Open Data in India: Where's the data anyway?

Swati Ramanathan and I collaborated on this post for the Open Government Partnership Blog:

India is an increasingly relevant example when making a case for open data in governance in developing countries. The passage of the Right to Information Act (RTI) in 2005 is a milestone in the changing face of the citizen-government relationship. It also sets the stage for India to move towards more transparency and accountability in governance.

In this increasing clamor for Open Data in governance in India, the Communications & IT Minister Kapil Sibal made an interesting observation,

WHO OWNS DATA? WHO OWNS WHAT DATA? WHAT IS THE DATA THAT CAN BE OWNED BY INDIVIDUALS? WHAT KIND OF DATA CAN BE PUT IN THE PUBLIC DOMAIN WITHOUT COMPROMISING PRIVACY? THESE ARE QUESTIONS THAT GOVERNMENTS ARE GRAPPLING WITH. DATA BELONGS TO ALL OF US. THE QUICKER WE REALIZE THAT, THE BETTER FOR ALL OF US, BECAUSE GOVERNMENTS AND CITIZENS CAN COLLABORATE.

Before we move towards a discussion on open data and Bribe Data on I Paid a Bribe in particular, we need to reiterate the questions: Who has the data? Where is the data? What type of data do we have?

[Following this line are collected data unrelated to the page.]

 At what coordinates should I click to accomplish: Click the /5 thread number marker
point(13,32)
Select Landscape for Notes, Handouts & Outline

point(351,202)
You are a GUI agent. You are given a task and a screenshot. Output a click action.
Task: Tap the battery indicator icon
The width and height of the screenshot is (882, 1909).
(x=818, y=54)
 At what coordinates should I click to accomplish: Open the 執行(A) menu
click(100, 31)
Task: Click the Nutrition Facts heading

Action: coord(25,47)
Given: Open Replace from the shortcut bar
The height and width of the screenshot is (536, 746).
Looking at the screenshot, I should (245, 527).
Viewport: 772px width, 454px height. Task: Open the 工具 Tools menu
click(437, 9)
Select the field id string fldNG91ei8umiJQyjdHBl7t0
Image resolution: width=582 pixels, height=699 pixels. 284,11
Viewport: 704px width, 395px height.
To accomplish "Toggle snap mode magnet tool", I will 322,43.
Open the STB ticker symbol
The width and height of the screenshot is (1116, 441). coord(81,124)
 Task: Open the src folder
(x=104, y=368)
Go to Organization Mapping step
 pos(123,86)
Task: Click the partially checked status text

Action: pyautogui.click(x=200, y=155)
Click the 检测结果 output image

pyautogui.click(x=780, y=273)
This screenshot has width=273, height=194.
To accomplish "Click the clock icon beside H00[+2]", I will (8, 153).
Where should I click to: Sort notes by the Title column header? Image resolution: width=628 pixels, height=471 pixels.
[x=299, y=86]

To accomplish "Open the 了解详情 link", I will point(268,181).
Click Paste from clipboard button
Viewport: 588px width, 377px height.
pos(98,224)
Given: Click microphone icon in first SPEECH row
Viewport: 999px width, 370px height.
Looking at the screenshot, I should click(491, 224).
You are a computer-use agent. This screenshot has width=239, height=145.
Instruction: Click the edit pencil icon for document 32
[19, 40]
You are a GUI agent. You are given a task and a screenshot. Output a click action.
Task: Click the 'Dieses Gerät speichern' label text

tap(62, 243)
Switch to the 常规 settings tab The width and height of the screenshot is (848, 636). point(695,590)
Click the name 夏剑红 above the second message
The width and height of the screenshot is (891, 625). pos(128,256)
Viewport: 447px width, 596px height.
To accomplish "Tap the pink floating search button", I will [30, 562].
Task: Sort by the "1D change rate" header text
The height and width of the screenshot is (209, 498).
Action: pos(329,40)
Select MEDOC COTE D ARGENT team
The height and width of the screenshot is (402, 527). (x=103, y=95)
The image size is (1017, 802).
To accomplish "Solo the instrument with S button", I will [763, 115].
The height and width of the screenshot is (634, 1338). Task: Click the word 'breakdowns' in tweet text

In India, efforts are made towards collection of data on a national, state and district level. However, the current state of infrastructure within government for data collection, aggregation and data processing are not robust enough. Even when collected in a systematic and timely manner, there is little to no standardization and consistency across methodologies.

There is also a dearth in understanding of standardization of data formats. Most times data from a decade ago is still available in paper form and though digitization processes are underway, these are both time and resource consuming.

Insufficient standardization and consistency practices prove to be challenging at two levels: Systemic and Semantic. Where there might be systemic standardization through formats and software standards, there is the larger problem of semantic compatibility. Different departments use varying terminologies for the same data, gather different information under the same blanket terminology, etc. For example, Land registration records maintained by Registration Departments are maintained differently in each state.

Most times there is also no clear understanding of what open standards are and the reasons behind choosing these. Privacy and the maintenance of anonymity wherever required is another challenge. When data is available publicly, it is difficult to locate, limited in its scope and is not readily accessible.

With such large gaps in our primary data, we can’t get into the minutiae of data. In most developed countries, government supports research that’s engrossed in detail. In India, the picture is very different: Where is the primary data? Who collects the primary data?

While everyone waits for government to put in place systemic efforts to open data, randomized sampling is one method most non-government organizations adopt in their data collection methods. The other innovative model is the Wikipedia-like crowd-sourcing model. Crowd-sourcing combined with social motivation can be a powerful data collection tool at the grassroot level.

A report by the Internet and Mobile Association of India (IAMAI) found that about 10% of India – about 112 million users in a country of 1.2 billion have access to Internet. Through a simple interface on the web and mobile platforms, I Paid a Bribe addresses concerns about both scale and relevance.

With ipaidabribe.com, the focus is not so much on big-ticket corruption or ‘wholesale’ corruption, but more on petty corruption – what we call ‘retail’ corruption. This is kind of corruption that confronts ordinary citizens in their daily lives when they’re not able to avail of services they are legitimately entitled to- getting a driver’s license, a birth certificate, registering a purchase of property and so on.

When Janaagraha started I Paid a Bribe the most staggering revelation was the lack of data on bribes and corruption in the country. Retail Corruption is a large and real problem in India, but there is no data on its size or range – almost all of it is shared anecdotally!

Through the platform, we have so far collected geographical, bribe amount and bribe details data. We now have more than 20,000 reports from over 484 cities in India. The goal of this structured and relevant repository of data is to enable stakeholders – the citizens and the government- to analyze trends, decipher workflows and re-engineer business processes within government departments.

By allowing users to participate in data collection and by providing a platform to engage with this data, I Paid a Bribe balances the role of the government and the citizen in a democracy. In this manner, the onus of locating and collecting information now doesn’t solely depend on the government. It also subliminally places responsibility for change on the citizen too.